| TASK TO CARRY OUT |
Give back the part of the forum thread below that begins with "Thanks heaps for" and ends with "(Jul 28, 2015)", changing "entry requirements" to "admission criteria" wherever it occurs there.

| TEXT SEGMENT |
# Any Australian Speech pathologists working in the US?



## jacq1101 (Apr 28, 2012)

Hi, I'm an Australian Speech Pathologist who is thinking of maybe trying to work in the US (I'm in Canada now). I already have my ASHA CCCs but the problem seems to be that a lot of the state licensing bodies do not accept that my bachelors degree is equivalent to the US Masters (despite the ASHA mutual recognition agreement). A credentialing company said that it was not equivalent because it was a bachelors (they don't seem to care about the content, just where on the university structure it falls and things like entry requirements). Anyway, so I was wondering if there are any Australian SLPs out there who have been successful in having their Bachelors degree be evaluated as being equivalent and have been able to get state licensing.
Thanks.


----------



## Davis1 (Feb 20, 2009)

Get an opinion from World Education Services - International Education Intelligence


----------



## jacq1101 (Apr 28, 2012)

Davis1 said:


> Get an opinion from World Education Services - International Education Intelligence


Thanks heaps for the suggestion but I have already checked with WES. Basically as far as evaluation agencies are concerned, they only look at things like entry requirements so as the entry requirements for bachelors and masters are different, the degrees are not deemed equivalent regardless of the similarity in content and standard.


----------



## speechie (Jul 28, 2015)

Hi there,
I am an Australian Speech Pathologist who is required to move to the US next year and am having the exact same issue, where my degree will not be recognised or deemed equivalent despite the MRA. I obtained my Bachelor of Speech Pathology in 2009 in Melbourne and have been working in the field for five and a half years now. I have spent the past month and a half going back and forth between Speech Pathology Australia, ASHA, the uni, and ASHA approved credential companies, all of whom are unable to provide any direct answers or advice regarding how to get accredited. I am just wondering if you were ever successful in achieving accreditation in the US with your Aussie bachelor degree??

| DATA |
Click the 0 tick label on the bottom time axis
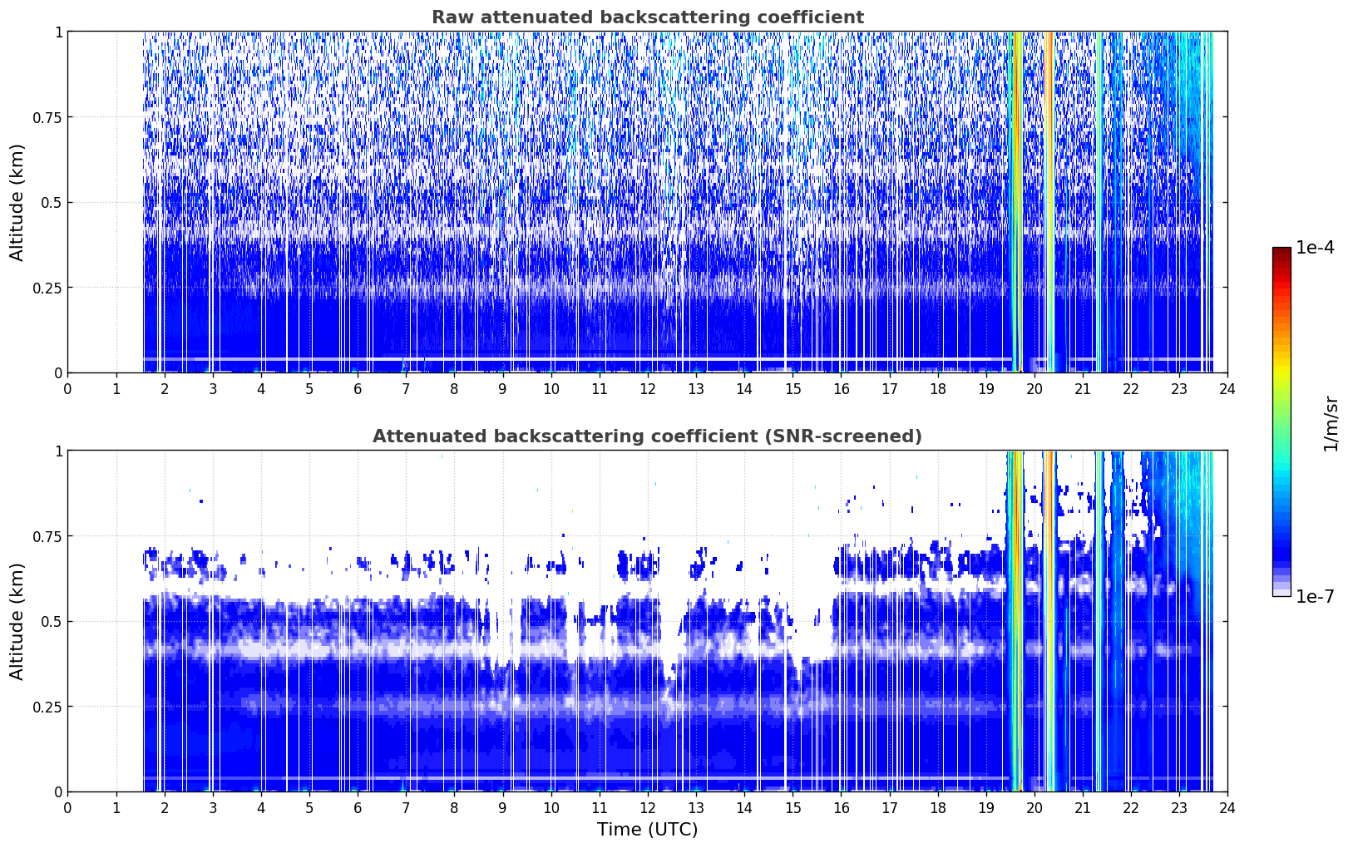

| REPLY TO THE EXERCISE |
Thanks heaps for the suggestion but I have already checked with WES. Basically as far as evaluation agencies are concerned, they only look at things like admission criteria so as the admission criteria for bachelors and masters are different, the degrees are not deemed equivalent regardless of the similarity in content and standard.


----------



## speechie (Jul 28, 2015)